8. An apparatus for training a model, comprising:

the device comprises an acquisition unit, a processing unit and a processing unit, wherein the acquisition unit is configured to acquire a training sample set, wherein training samples in the training sample set comprise state information of a subject at each time point and action information of the subject;

a training unit configured to perform the following training steps: taking the state information of each time point of the object, which is included in the training sample, as model input, taking the action information of the object, which corresponds to the input state information of each time point of the object, as model output, and solving to obtain candidate parameters of the model based on a loss function and an objective function, wherein the loss function is constructed based on a countervailing learning algorithm, and the candidate parameters are a set of optimal parameters of both countervailing parties obtained by using the objective function; responding to the candidate parameter meeting a preset condition, determining the candidate parameter as a final parameter of the model, and outputting a final model after training, wherein the preset condition is used for representing the setting of the optimal parameter set of the two counterparties based on the extreme value principle of the two parties;

and the repeating unit is configured to respond to the candidate parameters not meeting the preset condition and repeatedly execute the training steps.

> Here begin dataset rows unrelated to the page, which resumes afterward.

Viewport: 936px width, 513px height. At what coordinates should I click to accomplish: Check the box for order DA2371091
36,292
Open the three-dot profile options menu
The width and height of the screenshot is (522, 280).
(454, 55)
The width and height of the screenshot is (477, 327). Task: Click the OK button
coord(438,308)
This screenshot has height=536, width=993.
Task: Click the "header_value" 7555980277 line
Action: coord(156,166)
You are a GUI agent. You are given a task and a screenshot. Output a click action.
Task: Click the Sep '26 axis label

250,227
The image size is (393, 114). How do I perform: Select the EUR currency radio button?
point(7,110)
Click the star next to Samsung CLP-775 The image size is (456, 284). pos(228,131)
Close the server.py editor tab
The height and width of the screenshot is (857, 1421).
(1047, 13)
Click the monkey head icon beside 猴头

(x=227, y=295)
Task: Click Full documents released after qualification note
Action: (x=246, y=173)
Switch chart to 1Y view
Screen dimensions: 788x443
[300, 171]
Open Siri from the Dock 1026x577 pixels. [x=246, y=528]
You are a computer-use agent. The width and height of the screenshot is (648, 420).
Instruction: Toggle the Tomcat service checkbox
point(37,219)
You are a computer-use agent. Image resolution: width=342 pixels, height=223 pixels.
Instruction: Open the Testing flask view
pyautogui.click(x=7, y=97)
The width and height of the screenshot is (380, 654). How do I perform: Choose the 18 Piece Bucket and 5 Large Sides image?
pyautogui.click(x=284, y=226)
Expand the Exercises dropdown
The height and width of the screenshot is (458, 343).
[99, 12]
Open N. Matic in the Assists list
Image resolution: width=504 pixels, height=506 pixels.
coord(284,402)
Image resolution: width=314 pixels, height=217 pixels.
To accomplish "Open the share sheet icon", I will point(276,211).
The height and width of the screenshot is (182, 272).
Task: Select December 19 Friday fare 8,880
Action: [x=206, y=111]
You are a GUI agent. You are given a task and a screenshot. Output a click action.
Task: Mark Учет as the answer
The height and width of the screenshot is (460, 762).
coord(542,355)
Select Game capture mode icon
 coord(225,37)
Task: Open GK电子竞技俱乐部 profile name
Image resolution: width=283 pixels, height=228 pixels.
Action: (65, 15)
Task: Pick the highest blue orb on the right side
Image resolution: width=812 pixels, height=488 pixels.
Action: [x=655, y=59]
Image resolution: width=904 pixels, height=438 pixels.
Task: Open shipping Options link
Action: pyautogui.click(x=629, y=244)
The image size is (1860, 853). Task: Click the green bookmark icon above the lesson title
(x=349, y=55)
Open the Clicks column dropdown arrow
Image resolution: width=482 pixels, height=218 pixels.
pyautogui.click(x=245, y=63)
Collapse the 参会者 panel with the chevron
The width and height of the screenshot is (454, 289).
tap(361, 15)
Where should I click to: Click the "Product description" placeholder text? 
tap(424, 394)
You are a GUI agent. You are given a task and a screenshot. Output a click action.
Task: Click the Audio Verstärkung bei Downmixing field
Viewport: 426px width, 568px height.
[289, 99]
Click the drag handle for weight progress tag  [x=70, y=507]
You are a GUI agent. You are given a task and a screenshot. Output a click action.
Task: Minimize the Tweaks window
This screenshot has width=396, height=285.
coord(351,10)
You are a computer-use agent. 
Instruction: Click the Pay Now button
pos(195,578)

9. The apparatus of claim 8, wherein the training model is further configured to determine the candidate parameter as a final parameter of the model in response to the candidate parameter satisfying a preset condition, and output a final model after training, wherein the preset condition is: and the loss value corresponding to the optimal parameter set of the two confrontation parties is equal to the unique solution of the first equation, and the solution of the first equation is used for representing and solving the problems existing in the model training.

10. An apparatus for generating information, comprising:

an information acquisition unit configured to acquire state information of an object at respective time points, the respective time points being respective time points at which the object is in a continuous state;

an information generating unit configured to input state information of the object at each time point to a pre-trained information generating model, and generate motion information of the object, wherein the information generating model is trained by the method according to one of claims 1 to 6.

11. An electronic device, comprising:

at least one processor; and

a memory communicatively coupled to the at least one processor; wherein the content of the first and second substances,

the memory stores instructions executable by the at least one processor to enable the at least one processor to perform the method of any one of claims 1-6 or the method of claim 7.

12. A non-transitory computer readable storage medium storing computer instructions for causing a computer to perform the method of any one of claims 1-6 or the method of claim 7.